- _PROBLEM STATEMENT_
In this exercise, every entry below is to be reproduced word for word.

- _SUPPLIED ENTRIES_

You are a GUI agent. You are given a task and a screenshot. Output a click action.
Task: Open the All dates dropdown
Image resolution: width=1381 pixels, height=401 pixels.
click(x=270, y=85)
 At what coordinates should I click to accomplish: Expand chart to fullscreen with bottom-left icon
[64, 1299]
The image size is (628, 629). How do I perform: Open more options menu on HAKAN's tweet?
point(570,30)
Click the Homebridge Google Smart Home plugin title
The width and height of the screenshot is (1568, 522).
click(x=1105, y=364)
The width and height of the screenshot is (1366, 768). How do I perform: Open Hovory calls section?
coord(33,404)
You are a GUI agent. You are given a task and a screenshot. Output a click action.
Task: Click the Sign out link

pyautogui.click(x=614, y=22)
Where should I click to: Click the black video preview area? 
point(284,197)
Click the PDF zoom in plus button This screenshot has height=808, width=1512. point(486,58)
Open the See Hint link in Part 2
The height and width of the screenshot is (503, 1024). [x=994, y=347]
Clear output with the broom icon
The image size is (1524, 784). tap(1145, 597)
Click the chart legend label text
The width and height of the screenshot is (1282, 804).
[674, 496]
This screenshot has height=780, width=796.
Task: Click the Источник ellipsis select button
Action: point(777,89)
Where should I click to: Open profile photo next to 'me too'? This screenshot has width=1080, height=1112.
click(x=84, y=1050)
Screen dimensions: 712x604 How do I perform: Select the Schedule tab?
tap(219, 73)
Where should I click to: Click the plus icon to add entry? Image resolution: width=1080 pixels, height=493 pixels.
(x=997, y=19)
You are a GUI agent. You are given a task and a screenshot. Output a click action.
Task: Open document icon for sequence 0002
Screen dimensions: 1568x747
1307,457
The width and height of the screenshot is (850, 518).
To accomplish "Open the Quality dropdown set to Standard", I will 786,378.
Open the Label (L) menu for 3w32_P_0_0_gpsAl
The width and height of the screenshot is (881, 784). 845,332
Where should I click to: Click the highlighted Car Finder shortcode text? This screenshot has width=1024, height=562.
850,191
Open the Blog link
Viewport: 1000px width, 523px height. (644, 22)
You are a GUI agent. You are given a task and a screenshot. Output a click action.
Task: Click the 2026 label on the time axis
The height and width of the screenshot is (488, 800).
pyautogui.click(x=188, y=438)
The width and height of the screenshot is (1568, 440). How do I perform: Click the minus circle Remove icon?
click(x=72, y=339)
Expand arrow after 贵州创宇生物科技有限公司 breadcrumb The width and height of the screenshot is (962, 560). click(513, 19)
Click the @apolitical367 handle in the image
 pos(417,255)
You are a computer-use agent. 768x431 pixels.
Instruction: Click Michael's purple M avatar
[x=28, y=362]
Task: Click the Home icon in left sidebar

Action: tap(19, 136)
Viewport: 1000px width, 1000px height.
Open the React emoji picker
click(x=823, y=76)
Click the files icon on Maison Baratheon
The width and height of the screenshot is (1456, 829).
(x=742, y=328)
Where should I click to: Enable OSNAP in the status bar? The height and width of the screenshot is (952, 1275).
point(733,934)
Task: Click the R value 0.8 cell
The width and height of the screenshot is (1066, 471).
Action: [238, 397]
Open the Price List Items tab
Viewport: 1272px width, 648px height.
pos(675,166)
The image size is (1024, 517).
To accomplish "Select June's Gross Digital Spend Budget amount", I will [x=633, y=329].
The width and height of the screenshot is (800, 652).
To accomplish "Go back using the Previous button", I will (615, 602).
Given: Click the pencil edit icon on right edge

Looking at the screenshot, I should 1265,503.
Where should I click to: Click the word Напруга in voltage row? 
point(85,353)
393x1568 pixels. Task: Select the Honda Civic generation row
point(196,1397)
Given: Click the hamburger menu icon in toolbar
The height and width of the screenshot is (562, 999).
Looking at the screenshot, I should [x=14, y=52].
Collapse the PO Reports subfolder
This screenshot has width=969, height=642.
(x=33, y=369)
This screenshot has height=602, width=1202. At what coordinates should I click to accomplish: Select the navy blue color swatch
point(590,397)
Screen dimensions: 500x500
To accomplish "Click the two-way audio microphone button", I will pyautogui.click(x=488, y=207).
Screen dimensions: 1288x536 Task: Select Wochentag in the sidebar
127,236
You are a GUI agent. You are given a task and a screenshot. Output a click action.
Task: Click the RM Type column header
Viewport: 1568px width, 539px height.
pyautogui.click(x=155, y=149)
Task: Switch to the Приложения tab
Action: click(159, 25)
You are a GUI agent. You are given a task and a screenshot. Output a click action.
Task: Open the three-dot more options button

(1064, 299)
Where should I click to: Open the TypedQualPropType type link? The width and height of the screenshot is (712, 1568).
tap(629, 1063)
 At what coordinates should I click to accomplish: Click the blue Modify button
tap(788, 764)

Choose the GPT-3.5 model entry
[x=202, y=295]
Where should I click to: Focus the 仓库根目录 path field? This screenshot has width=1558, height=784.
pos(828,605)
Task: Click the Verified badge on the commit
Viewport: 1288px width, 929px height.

- _EXERCISE ANSWER_
You are a GUI agent. You are given a task and a screenshot. Output a click action.
Task: Open the All dates dropdown
Image resolution: width=1381 pixels, height=401 pixels.
click(x=270, y=85)
 At what coordinates should I click to accomplish: Expand chart to fullscreen with bottom-left icon
[64, 1299]
The image size is (628, 629). How do I perform: Open more options menu on HAKAN's tweet?
point(570,30)
Click the Homebridge Google Smart Home plugin title
The width and height of the screenshot is (1568, 522).
click(x=1105, y=364)
The width and height of the screenshot is (1366, 768). How do I perform: Open Hovory calls section?
coord(33,404)
You are a GUI agent. You are given a task and a screenshot. Output a click action.
Task: Click the Sign out link

pyautogui.click(x=614, y=22)
Where should I click to: Click the black video preview area? 
point(284,197)
Click the PDF zoom in plus button This screenshot has height=808, width=1512. point(486,58)
Open the See Hint link in Part 2
The height and width of the screenshot is (503, 1024). [x=994, y=347]
Clear output with the broom icon
The image size is (1524, 784). tap(1145, 597)
Click the chart legend label text
The width and height of the screenshot is (1282, 804).
[674, 496]
This screenshot has height=780, width=796.
Task: Click the Источник ellipsis select button
Action: point(777,89)
Where should I click to: Open profile photo next to 'me too'? This screenshot has width=1080, height=1112.
click(x=84, y=1050)
Screen dimensions: 712x604 How do I perform: Select the Schedule tab?
tap(219, 73)
Where should I click to: Click the plus icon to add entry? Image resolution: width=1080 pixels, height=493 pixels.
(x=997, y=19)
You are a GUI agent. You are given a task and a screenshot. Output a click action.
Task: Open document icon for sequence 0002
Screen dimensions: 1568x747
1307,457
The width and height of the screenshot is (850, 518).
To accomplish "Open the Quality dropdown set to Standard", I will 786,378.
Open the Label (L) menu for 3w32_P_0_0_gpsAl
The width and height of the screenshot is (881, 784). 845,332
Where should I click to: Click the highlighted Car Finder shortcode text? This screenshot has width=1024, height=562.
850,191
Open the Blog link
Viewport: 1000px width, 523px height. (644, 22)
You are a GUI agent. You are given a task and a screenshot. Output a click action.
Task: Click the 2026 label on the time axis
The height and width of the screenshot is (488, 800).
pyautogui.click(x=188, y=438)
The width and height of the screenshot is (1568, 440). How do I perform: Click the minus circle Remove icon?
click(x=72, y=339)
Expand arrow after 贵州创宇生物科技有限公司 breadcrumb The width and height of the screenshot is (962, 560). click(513, 19)
Click the @apolitical367 handle in the image
 pos(417,255)
You are a computer-use agent. 768x431 pixels.
Instruction: Click Michael's purple M avatar
[x=28, y=362]
Task: Click the Home icon in left sidebar

Action: tap(19, 136)
Viewport: 1000px width, 1000px height.
Open the React emoji picker
click(x=823, y=76)
Click the files icon on Maison Baratheon
The width and height of the screenshot is (1456, 829).
(x=742, y=328)
Where should I click to: Enable OSNAP in the status bar? The height and width of the screenshot is (952, 1275).
point(733,934)
Task: Click the R value 0.8 cell
The width and height of the screenshot is (1066, 471).
Action: [238, 397]
Open the Price List Items tab
Viewport: 1272px width, 648px height.
pos(675,166)
The image size is (1024, 517).
To accomplish "Select June's Gross Digital Spend Budget amount", I will [x=633, y=329].
The width and height of the screenshot is (800, 652).
To accomplish "Go back using the Previous button", I will (615, 602).
Given: Click the pencil edit icon on right edge

Looking at the screenshot, I should 1265,503.
Where should I click to: Click the word Напруга in voltage row? 
point(85,353)
393x1568 pixels. Task: Select the Honda Civic generation row
point(196,1397)
Given: Click the hamburger menu icon in toolbar
The height and width of the screenshot is (562, 999).
Looking at the screenshot, I should [x=14, y=52].
Collapse the PO Reports subfolder
This screenshot has width=969, height=642.
(x=33, y=369)
This screenshot has height=602, width=1202. At what coordinates should I click to accomplish: Select the navy blue color swatch
point(590,397)
Screen dimensions: 500x500
To accomplish "Click the two-way audio microphone button", I will pyautogui.click(x=488, y=207).
Screen dimensions: 1288x536 Task: Select Wochentag in the sidebar
127,236
You are a GUI agent. You are given a task and a screenshot. Output a click action.
Task: Click the RM Type column header
Viewport: 1568px width, 539px height.
pyautogui.click(x=155, y=149)
Task: Switch to the Приложения tab
Action: click(159, 25)
You are a GUI agent. You are given a task and a screenshot. Output a click action.
Task: Open the three-dot more options button

(1064, 299)
Where should I click to: Open the TypedQualPropType type link? The width and height of the screenshot is (712, 1568).
tap(629, 1063)
 At what coordinates should I click to accomplish: Click the blue Modify button
tap(788, 764)

Choose the GPT-3.5 model entry
[x=202, y=295]
Where should I click to: Focus the 仓库根目录 path field? This screenshot has width=1558, height=784.
pos(828,605)
Task: Click the Verified badge on the commit
Viewport: 1288px width, 929px height.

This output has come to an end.